Harry and Meghan’s New York car chase sparks media harassment debate
The Duke and Duchess of Sussex, Prince Harry and Meghan, found themselves at the centre of a media storm in New York recently, as they were pursued through the streets by paparazzi. The incident has reignited the debate surrounding the couple’s relationship with the media, with some drawing parallels to the tragic death of Princess Diana.
According to a spokesperson for the couple, Harry, Meghan, and her mother were subjected to a two-hour car chase involving “highly aggressive” photographers, putting their lives in danger. The experience was reminiscent of the events leading up to the fatal Paris car crash in which Princess Diana was killed in 1997, a tragedy that Harry has often expressed fears of repeating, reported Bangkok Post.

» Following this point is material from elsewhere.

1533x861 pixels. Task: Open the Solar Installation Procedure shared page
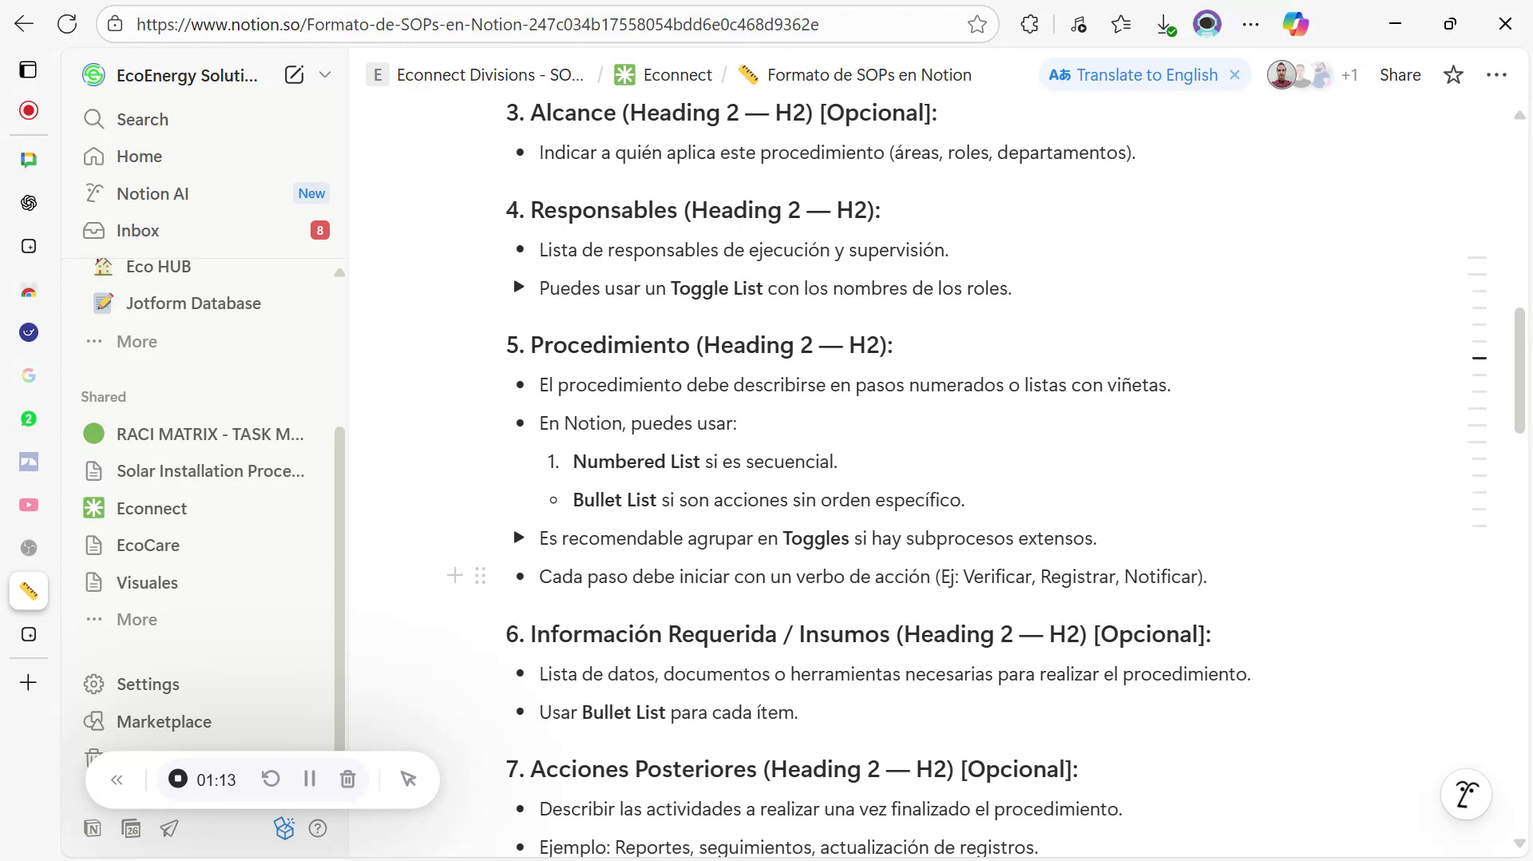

However, the New York Police Department’s response to the incident seemed to downplay its severity. A police spokesperson acknowledged that photographers made the group’s transport “challenging,” but added that there were “no reported collisions, summonses, injuries, or arrests.”
Some newspapers reported that one celebrity news agency involved in the chase accused the couple’s security detail of behaving in a manner “that could be perceived as reckless.” In an interview on ITV, an anonymous photographer involved in the incident claimed that the couple’s vehicle entourage was to blame for any danger, stating that their driver was “making it a catastrophic experience.”
Taxi driver Sukhcharn Singh, who briefly had the couple and Meghan’s mother in his cab as they tried to outwit the photographers, told Reuters they looked scared but did not think there would be an accident. This has led to accusations from the couple’s critics, particularly on social media, that they had exploited the incident for their own purposes.
Columnist Camilla Tominey wrote in the Daily Telegraph that the couple’s first statement was “laced with the sort of hyperbole we have come to expect from the Duke and Duchess of Sussex when alleging media intrusion into their lives.” Meanwhile, former politician and broadcaster Nigel Farage took to Twitter to call Harry and Meghan “frauds.”
The royal family has remained silent on the matter, as is customary. However, public opinion in Britain remains divided. Some, like retired lawyer Nick Williams, expressed doubts about the veracity of Prince Harry’s statement. Others, such as legal administrator Paris Smith, sympathised with the couple, stating, “I’ve always loved them, so I feel for them.”
Former royal protection officer Simon Morgan told Sky News, “We know how catastrophic that cat-and-mouse game can actually be when we look back to 1997 and the death of the Duke’s mother.”